Proteins have evolved for more than a billion years and in today's organisms
we can clearly group them into families with common sequence, structure, or
function. Arranging the letters of each string into columns of similarities,
dissimilarities, and gaps is perhaps the oldest and most basic problem in
bioinformatics. In the first part of the talk I will talk about a method we
have developed for multiple sequence alignment, called ProbCons, which
combines a hidden Markov model (HMM) and novel inference techniques.
ProbCons outperforms existing methods in benchmark data sets of real
proteins, even though it does not incorporate domain-specific knowledge.

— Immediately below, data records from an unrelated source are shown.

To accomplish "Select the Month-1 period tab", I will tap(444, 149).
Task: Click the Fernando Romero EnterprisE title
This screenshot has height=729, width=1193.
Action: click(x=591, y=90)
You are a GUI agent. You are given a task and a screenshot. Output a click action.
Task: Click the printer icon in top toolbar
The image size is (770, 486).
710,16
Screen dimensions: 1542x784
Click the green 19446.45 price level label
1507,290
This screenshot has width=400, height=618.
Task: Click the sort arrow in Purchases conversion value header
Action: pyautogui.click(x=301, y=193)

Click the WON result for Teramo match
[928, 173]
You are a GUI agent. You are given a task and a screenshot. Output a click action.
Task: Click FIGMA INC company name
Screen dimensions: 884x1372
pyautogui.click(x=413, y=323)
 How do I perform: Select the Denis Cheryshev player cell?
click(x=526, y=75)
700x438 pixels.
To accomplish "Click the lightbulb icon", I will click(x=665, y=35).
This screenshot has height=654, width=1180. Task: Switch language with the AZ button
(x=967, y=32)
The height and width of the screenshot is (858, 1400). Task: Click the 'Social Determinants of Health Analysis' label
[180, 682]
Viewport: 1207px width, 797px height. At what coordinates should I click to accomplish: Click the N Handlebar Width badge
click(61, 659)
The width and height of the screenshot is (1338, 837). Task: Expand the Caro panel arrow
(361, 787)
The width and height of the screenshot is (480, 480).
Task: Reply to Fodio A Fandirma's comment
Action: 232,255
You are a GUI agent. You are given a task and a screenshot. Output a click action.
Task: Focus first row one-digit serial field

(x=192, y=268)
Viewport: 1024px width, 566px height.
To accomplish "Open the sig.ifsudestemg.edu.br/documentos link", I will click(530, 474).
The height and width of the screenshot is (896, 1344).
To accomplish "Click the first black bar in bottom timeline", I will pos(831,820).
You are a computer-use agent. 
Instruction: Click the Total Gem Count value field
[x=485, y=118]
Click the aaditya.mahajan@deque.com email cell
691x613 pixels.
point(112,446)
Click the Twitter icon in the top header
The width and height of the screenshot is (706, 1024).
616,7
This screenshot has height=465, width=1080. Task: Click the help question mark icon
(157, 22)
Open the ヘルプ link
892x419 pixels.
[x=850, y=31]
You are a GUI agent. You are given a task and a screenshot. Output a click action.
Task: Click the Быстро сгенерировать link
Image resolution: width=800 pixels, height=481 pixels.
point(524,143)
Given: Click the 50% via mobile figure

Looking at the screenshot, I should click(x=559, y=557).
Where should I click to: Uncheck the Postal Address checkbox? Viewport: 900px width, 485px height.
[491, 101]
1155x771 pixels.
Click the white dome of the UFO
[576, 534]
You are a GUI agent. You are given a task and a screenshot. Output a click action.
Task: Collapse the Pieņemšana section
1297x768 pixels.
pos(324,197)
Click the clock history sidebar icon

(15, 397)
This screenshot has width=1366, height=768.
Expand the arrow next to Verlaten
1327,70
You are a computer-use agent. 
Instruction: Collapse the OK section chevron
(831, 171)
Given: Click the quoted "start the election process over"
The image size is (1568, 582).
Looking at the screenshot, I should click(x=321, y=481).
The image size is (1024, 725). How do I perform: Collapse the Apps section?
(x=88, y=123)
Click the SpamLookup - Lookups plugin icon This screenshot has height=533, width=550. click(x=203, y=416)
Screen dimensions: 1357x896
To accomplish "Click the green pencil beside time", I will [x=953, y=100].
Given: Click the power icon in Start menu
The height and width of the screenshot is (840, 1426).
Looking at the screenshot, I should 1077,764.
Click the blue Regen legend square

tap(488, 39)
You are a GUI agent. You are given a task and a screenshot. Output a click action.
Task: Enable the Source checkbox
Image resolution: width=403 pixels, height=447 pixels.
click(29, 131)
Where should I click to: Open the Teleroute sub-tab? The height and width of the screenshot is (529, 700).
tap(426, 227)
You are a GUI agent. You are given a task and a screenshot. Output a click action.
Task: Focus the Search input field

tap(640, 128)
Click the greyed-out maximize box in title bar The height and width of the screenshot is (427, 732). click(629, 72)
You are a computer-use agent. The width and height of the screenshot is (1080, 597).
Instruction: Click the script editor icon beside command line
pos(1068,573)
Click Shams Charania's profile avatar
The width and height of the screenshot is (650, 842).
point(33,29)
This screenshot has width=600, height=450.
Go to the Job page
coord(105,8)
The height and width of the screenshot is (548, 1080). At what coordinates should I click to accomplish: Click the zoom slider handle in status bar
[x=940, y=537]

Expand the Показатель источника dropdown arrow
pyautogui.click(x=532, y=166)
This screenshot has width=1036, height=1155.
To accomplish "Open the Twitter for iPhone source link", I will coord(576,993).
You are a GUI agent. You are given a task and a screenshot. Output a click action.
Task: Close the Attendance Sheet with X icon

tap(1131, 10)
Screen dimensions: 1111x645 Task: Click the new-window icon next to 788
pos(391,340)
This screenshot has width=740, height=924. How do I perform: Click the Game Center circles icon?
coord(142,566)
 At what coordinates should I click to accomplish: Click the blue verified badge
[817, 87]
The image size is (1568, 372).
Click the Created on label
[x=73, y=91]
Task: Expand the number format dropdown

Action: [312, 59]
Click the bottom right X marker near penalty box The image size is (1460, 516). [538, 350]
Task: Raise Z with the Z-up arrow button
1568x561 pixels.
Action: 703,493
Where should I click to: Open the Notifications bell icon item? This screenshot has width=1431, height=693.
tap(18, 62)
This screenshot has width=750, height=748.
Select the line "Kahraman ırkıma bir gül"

Then, I will describe a conditional random field (CRF) for sequence
alignment, which can be used to derive superior alignment parameters from a
rich set of biological features such as hydrophobicity, using training sets
of very limited size.
Given multiple sources of functional genomics data, graphs of interactions
between all proteins of an organism can be constructed. We are constructing
such networks for the 230 sequenced bacteria, and we search for modules
(subgraphs) that are statistically significantly conserved across several of
the species. Past approaches to network alignment restrict the types of
alignments that can be performed to simple pathways or cliques, and moreover
cannot perform alignment of more than 3 networks. I will present a new
formulation of alignment that is sufficiently general to remove arbitrary
assumptions on the nature of alignment. Our algorithm, implemented in a tool
called Nuke, scales efficiently to large databases and to multiple alignment
of an arbitrary number of networks. Test results on bacterial networks show
that our algorithm can uncover core conserved modules and hint to novel
biological hypotheses.
|